The History of Drinking Water by EPA

Ref: EPA (2008). The History of Drinking Water.


  • Ancient Sanskrit and Greek writings recommended water treatment methods such as filtering through charcoal, exposing to sunlight, boiling, and straining. Visible cloudiness (later ‘turbidity’) was the driving force behind the earliest water treatments, as many source waters contained particles that had an objectionable taste and appearance. To clarify water, the Egyptians reportedly used the chemical alum as early as 1500 B.C. to cause suspended particles to settle out of water.

  • The design of most drinking water treatment systems built in the U.S. during the early 1900s was driven by the need to reduce turbidity, thereby removing microbial contaminants that were causing typhoid, dysentery, and cholera epidemics.

_______________________________________________________________________

Drinking Water Treatment by EPA

Ref: EPA (1999). Drinking Water Treatment. 


  • Public Water System (PWS): Provides safe, reliable drinking water to the communities they serve. Does not serve the same people year-round. Split into transit non-CWS and non-transient CWS. 

  • Community Water Systems (CWS): serves the same people year round. 

  • Currently, the nation’s community water systems (CWSs) and nontransient non-community water systems (NTNCWSs) must monitor for more than 83 contaminants. The major classes of contaminants include volatile organic compounds (VOCs), synthetic organic compounds (SOCs), inorganic compounds (IOCs), radionuclides, and microbial organisms (including bacteria)

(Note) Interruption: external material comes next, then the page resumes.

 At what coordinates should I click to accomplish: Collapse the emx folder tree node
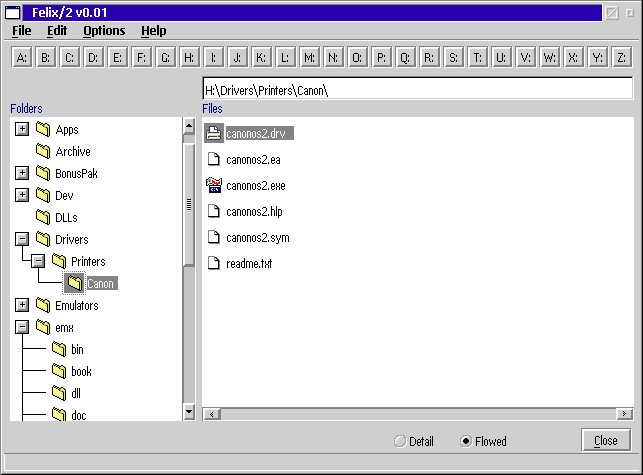22,327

_______________________________________________________________________

Drinking Water Treatment Plants in Winnipeg

Ref: City of Winnipeg (2013). Drinking Water Treatment Plant. https://www.youtube.com/watch?v=20VvpASC2sU


  • Winnipeg Drinking Water Treatment Process: Lake- Aqueduct- Reservoirs- Pumps- Water Treatment Facility- Sulphuric Acid to lower pH- Ferric Cl is added for coagulation- flocculation basins causing particles to collide and stick together- clumps are removed in dissolved air floatation tanks with tiny air bubbles which bring the clumps to the surface which are removed with surface skimmers- Ozonation with ozone contactors- Na bisulphate is added to remove excess ozone- filter tanks with biologically activated carbon to remove parasites and particles- chlorine contact chamber for second round of disinfection- NaOH is added to return pH to near 7- clear well for disinfection with UV lamps- Fl added to help prevent tooth decay- orthophosphate to help protect water pipes- pipes carry water to three large distribution stations. Settled out materials are returned to the process while the clumps are removed to landfills.

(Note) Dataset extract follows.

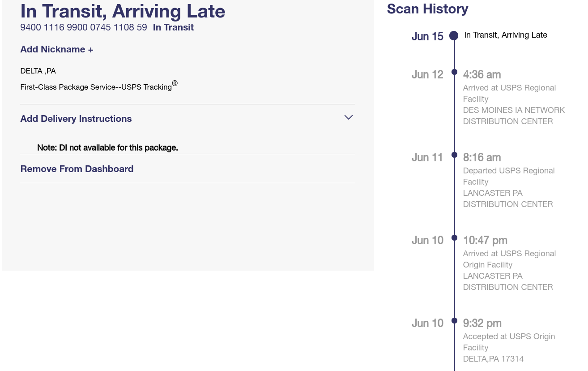Click the Scan History heading

pos(427,9)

_______________________________________________________________________

The Water Treatment Process in Severn-Trent

Ref: Severn Trent (2009). The Water Treatment Process. https://www.youtube.com/watch?v=9z14l51ISwg&feature=related 


Severn-Trent Water Treatment Process

  1. Water passes through mesh screens.

  2. Coagulant is added for flocculation in a flash mixer.

  3. Floc forms into sludge and is separated in a clarifier.

  4. Water is sand-filtered slowly.

  5. Ozone is added for disinfection and filtered with Charcoal.

  6. Cl is added as a final disinfectant (contact time). 

  7. pH Controls.

_______________________________________________________________________

Source Water Collaboration (SWC)

Ref: Unk. Source water Collaborative (SWC). A Call to Action: A Recommitment to Assessing and Protecting Sources of Drinking Water.


  • Discusses the importance of source water protection at all levels of Government. 

  • Vision: All drinking water sources are adequately protected. As a result, the nation gains profound public health advantages as well as economic benefits. 

  • Role of utilities, local government, state programs, federal government. 

  • www.sourcewatercollaborative.org 

_______________________________________________________________________

Drinking Water Chlorination by McGuire

Ref: Michael McGuire (2018). Drinking Water Chlorination: A review of US Disinfection Practices and Issues. American Chemistry Council.


  • 26 Sep, 1908: Cl disinfection is introduced to the Jersey City water supply; the first in the USA. 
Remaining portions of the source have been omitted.